* Records to process *
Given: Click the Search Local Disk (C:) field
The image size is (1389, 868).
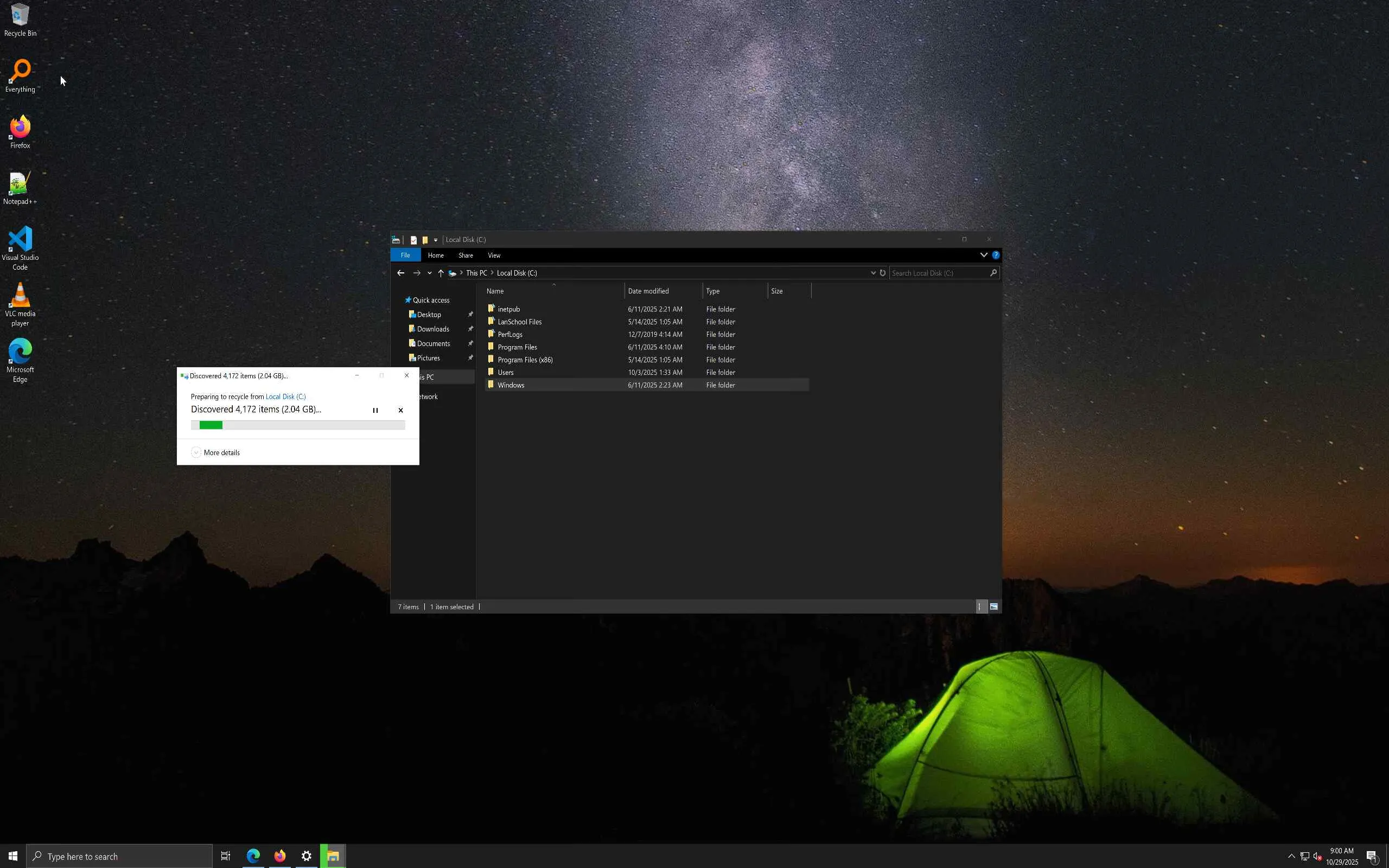Looking at the screenshot, I should pyautogui.click(x=939, y=273).
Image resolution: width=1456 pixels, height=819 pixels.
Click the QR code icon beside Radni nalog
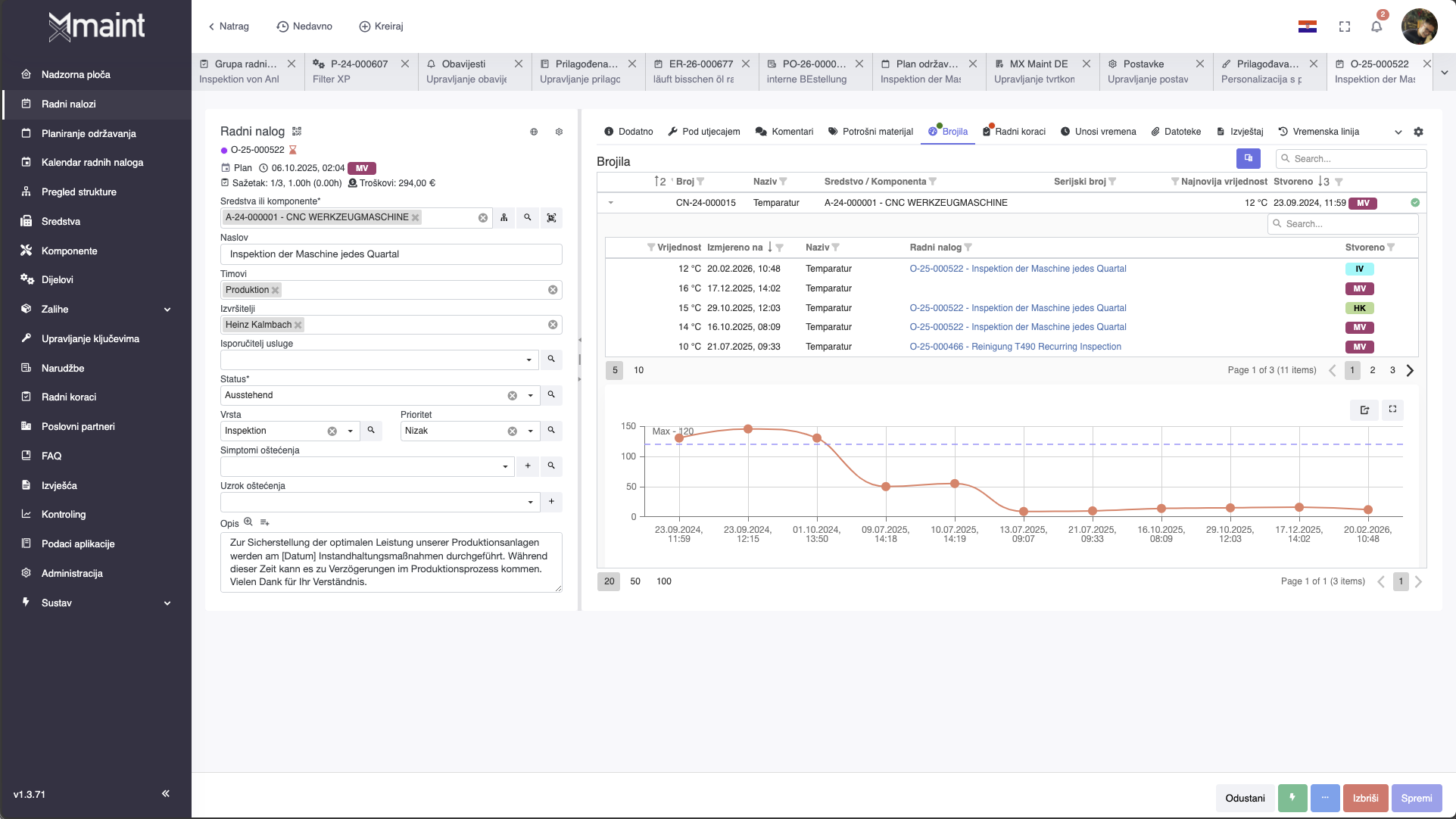click(297, 132)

* About this exercise *
What you write should match the entries exactly, except that the pictures are dropped.

* Answer to this task *
Given: Click the Search Local Disk (C:) field
The image size is (1389, 868).
Looking at the screenshot, I should pyautogui.click(x=939, y=273).
Image resolution: width=1456 pixels, height=819 pixels.
Click the QR code icon beside Radni nalog
click(297, 132)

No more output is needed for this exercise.